The Middle-Class Squeeze
Many middle-class Americans have been facing tighter budgets as food, energy and housing costs have been rising faster than their income. Democratic strategists are catching on to this and using it as a campaign theme, but they aren't explaining the root cause of the squeeze, which is the rebalancing process. Voters don't want to be told the part about how they have been consuming too much and saving too little. They'd rather hear the part about how Republican policy makers have been squeezing the living standards of the middle-class in order to boost the living standards of the rich. While the second part is valid, it doesn't diminish the importance of the first part.
Over Consumption
On average, Americans consume far more resources than the rest of the world. As a nation we most likely got in the over-consumption habit by having a great deal of productive land at our disposal with a relatively small population. Later, our economic and military dominance enabled us to exploit the resources of many developing nations. Recently, American over-consumption has come as a result of our taking on massive amounts of debt and selling off productive assets to foreigners at a rate of over $1 Trillion every two years. With consumption on the rise in developing nations, and America's financial and military influence on the decline, the level of consumption in the United States is likely to decline substantially in coming years.
Forced Reduction of Consumption
If Americans could become savers again, the rebalancing process could proceed without a forced reduction in consumption. Culturally and psychologically, that isn't going to happen. People aren't likely to voluntarily reduce consumption just because it is an economic inevitability. Most people will be forced to reduce consumption as a result of a decline in purchasing power in a changing economic landscape. Two of the main ways that this is likely to occur have already begun having an impact on American consumers. The rising cost of essential goods, like food, energy and housing, cuts into the quantity and quality of goods people can consume and greatly reduces their ability to buy non-essential items. Rising interest rates place a further burden on discretionary spending by increasing monthly expenditures for Adjustable Rate Mortgages and consumer debt service. Two additional factors that will lead to an even sharper decline in consumption have not yet begun and are currently prolonging the period of over-consumption. Easy access to credit from private banking institutions and record federal deficit spending have helped many Americans temporarily keep up high levels of consumption at the expense of their wealth and financial security. Viewed independently, all four of these areas might appear to to be short term, unrelated factors, but viewed in the context of a necessary decline in American consumption it becomes apparent both how closely they are all related, and why their convergence means we've reached an inevitable turning point that has marked the beginning of a long period of declining standards of living.
Who Gets Hit the Hardest?
Demographically speaking, the American middle class is responsible for the largest portion of discretionary spending and should therefore face the greatest decline in living standards. There are many poor, but their ability to decrease consumption without dying is less. The wealthy consume a great deal more, but their numbers are few and raising taxes isn't likely to slow their consumption much. Dividing the economic pie is a political game and there is little doubt that wealthy Republican supporters have been spared much of the pain as there people have been in control in Washington. Asset prices have soared while corporate profits and executive salaries have grown rapidly in the first part of this century. Meanwhile, working class and poor Americans have been taking on a disproportionate share of the pain as rising expenditures for heating, transportation, housing and debt service have cutting into already tight budgets. Going forward, there is likely to be much more pain to share (especially from rising energy costs) and political change is possible if there is enough outrage over declining living standards for middle and working class families. Whether or not the political focus shifts to providing a better safety net for the poor while raising taxes on the wealthy, the continuing Middle Class Squeeze will be necessary to reduce American consumption to ecologically and financially sustainable levels.

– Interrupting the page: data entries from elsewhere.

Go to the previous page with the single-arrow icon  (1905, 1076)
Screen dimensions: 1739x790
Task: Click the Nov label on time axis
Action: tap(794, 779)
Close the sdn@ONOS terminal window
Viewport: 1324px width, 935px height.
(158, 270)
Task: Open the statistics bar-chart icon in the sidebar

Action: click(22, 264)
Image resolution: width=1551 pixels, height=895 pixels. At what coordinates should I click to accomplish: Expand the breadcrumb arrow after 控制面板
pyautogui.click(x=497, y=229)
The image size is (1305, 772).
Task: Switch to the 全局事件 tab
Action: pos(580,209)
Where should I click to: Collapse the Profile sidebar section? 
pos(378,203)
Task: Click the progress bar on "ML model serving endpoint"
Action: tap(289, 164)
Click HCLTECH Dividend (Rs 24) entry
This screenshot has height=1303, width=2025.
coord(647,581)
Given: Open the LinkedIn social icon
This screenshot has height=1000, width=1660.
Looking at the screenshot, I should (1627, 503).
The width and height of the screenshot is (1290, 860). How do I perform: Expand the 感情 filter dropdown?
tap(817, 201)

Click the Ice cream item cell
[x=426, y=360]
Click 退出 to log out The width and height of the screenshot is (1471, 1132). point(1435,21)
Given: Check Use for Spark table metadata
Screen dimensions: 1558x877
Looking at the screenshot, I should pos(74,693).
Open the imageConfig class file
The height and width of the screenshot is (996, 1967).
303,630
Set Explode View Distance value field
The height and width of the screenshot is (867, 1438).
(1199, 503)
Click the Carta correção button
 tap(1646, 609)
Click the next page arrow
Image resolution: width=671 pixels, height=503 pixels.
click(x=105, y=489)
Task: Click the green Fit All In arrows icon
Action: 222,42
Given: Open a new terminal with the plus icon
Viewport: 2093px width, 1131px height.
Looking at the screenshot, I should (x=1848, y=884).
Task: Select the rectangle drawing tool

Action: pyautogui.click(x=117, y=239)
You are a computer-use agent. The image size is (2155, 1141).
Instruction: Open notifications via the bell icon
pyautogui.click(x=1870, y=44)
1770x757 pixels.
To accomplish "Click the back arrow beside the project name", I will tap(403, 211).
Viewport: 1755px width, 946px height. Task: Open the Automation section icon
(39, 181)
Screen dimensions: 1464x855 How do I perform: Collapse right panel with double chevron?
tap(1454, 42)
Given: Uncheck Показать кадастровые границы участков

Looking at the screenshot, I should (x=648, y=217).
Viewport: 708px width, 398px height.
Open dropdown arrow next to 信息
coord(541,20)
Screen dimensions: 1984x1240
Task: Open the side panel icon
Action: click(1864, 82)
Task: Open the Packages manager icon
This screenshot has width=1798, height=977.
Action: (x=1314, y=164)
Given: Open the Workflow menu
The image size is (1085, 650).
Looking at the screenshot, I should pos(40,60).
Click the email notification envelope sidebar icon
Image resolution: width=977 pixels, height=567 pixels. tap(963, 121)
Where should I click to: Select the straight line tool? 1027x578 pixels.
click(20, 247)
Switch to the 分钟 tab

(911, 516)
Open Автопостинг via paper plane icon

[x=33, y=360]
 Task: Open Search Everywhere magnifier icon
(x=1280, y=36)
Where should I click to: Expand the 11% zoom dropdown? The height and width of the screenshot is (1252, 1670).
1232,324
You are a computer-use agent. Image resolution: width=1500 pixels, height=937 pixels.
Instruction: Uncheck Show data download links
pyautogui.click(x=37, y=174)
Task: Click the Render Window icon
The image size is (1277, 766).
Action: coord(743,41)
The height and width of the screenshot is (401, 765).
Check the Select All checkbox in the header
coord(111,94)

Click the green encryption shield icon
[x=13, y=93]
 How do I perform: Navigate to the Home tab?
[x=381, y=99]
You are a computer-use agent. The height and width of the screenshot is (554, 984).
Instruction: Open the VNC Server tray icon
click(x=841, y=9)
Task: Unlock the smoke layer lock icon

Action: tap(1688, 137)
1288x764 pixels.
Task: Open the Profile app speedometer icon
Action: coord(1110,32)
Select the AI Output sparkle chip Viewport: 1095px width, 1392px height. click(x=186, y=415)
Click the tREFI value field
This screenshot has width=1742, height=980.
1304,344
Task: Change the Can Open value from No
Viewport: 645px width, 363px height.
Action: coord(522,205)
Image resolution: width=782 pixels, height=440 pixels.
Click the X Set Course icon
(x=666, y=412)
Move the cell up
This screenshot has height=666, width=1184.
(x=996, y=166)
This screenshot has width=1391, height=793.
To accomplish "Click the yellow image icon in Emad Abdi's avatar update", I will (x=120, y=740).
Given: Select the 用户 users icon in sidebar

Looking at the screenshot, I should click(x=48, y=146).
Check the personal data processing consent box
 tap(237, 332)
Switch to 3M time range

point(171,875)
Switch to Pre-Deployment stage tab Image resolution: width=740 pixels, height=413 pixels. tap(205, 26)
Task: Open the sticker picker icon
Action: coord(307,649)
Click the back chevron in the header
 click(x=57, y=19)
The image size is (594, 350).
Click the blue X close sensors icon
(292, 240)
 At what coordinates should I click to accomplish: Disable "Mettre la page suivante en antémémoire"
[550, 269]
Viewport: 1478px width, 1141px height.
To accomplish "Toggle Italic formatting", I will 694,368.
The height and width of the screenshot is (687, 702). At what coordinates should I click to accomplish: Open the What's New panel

The following chart was provided today by New Century Financial, America's second largest sub-prime lender:
It shows delinquencies of 60 days or more for ARM and fixed rate mortgages originated in 2003. They boast about their delinquencies being lower than the industry averages, but the sharp rise up to 15% indicates conditions are rough for a rapidly growing segment of the population, and the ARM reset cycle is only just beginning. The pressure of the middle-class squeeze is causing one borrower after another to financially implode.